A bus powered USB drive is like a gigantic floppy drive and about the same size too.
You can use on any machine with a USB port. ALL of your Macs will be able to use it. The same goes for PCs. Whereas PC BD-ROM drives are still rather unusual.
Then there's always the fun potential of disks not getting along with individual drives. There's bound to be some of that nonsense with bluray.
My point, and what I was responding to was that having a BD drive in my machine that I could use to either play BD movies from or record them to the HDD was simpler than having a DVD drive in the machine, and a separate BD player connected to the system.
I've never had a problem playing Cd, DVD, or BD disks from my PS3, though I prefer playing Cd's through the Cd player, as the quality is better for that.
I did not think I was. I am pointing out three separate usages.
1) Burning home movies to distribute to family
3) Burning backup data (in my case native AVCHD files - which I don't want to overwrite)
2) Stating the previous poster had his BRD costs wrong for the home theater usage (I have a blu-ray player for this)
Why burn anything? seriously? Compress the files and upload your movies as h264's and let your family download them. Don't you guys have 100 mb cable yet? If not, it's just around the corner. I live in the sticks and have it, so i would assume just about anyone can get it and it doesn't cost any more than DSL did a few years ago.
Further, Hd's are stupid cheap and only getting cheaper. Burning takes forever, burned disks are not archival and when it comes time to transfer those files from an obsolete format, get ready to waste a bunch of time. Not to mention you'll have to burn 2 copies if you want redundancy and you've got files strewn about across potentially hundreds of disks. Forget it, I've already done that with DVD and I don't want to waste time doing it yet again.

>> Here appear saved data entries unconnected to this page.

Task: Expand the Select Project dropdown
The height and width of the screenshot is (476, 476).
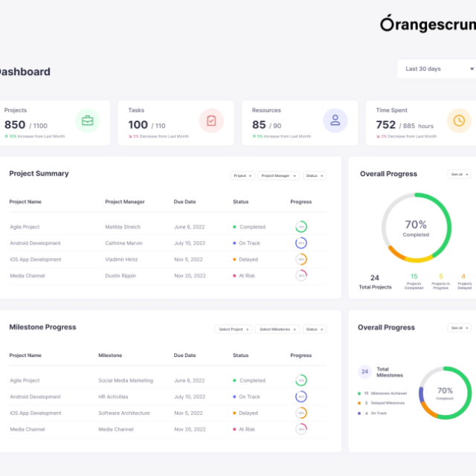Action: click(x=234, y=329)
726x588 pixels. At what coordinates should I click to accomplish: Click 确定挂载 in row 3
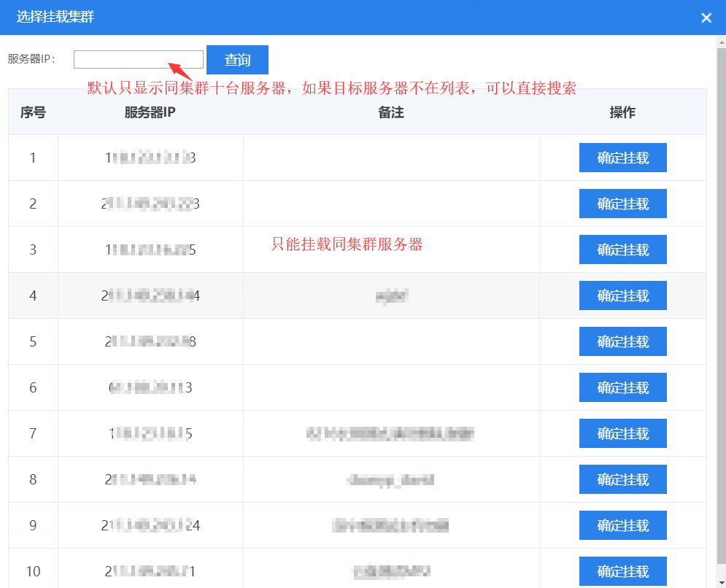point(622,249)
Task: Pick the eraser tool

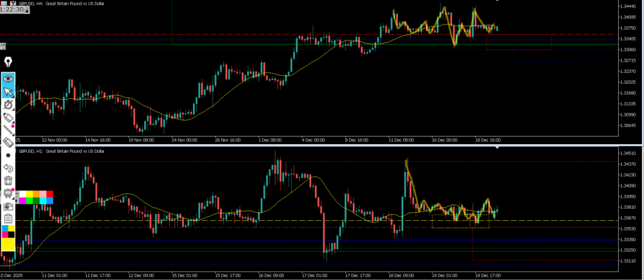Action: click(x=8, y=143)
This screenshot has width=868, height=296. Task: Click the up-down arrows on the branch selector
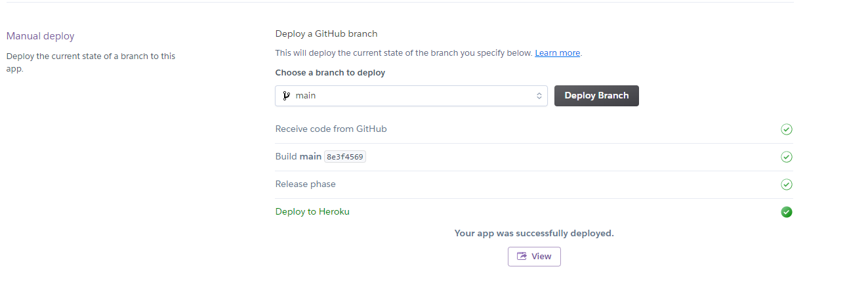[539, 96]
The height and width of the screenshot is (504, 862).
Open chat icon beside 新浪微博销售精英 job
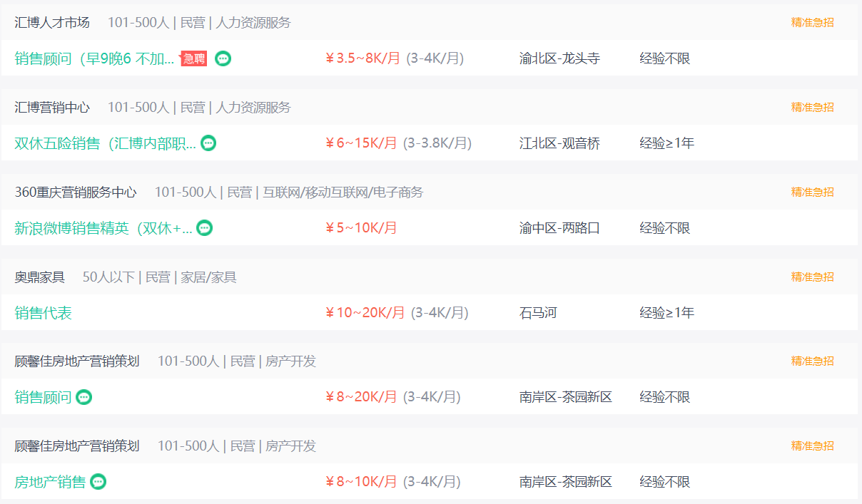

Why burn anything? seriously? Compress the files and upload your movies as h264's and let your family download them. Don't you guys have 100 mb cable yet? If not, it's just around the corner. I live in the sticks and have it, so i would assume just about anyone can get it and it doesn't cost any more than DSL did a few years ago.
Optimum is a regional carrier, with reach into only three states. Also, their site doesn't advertise a speed faster than 30Mb download, 5Mb upload.
Hardly. What makes you say that? A Mac Mini connected to your TV is the PERFECT solution to setting up a computer in the living room to watch movies and photos, play music with the iTunes visualiser at parties, catch up on TV shows with the BBC iPlayer, have a computer the kids can use for games (with a wireless keyboard and mouse) so you can keep an eye on them rather than have them go off to their bedrooms, etc.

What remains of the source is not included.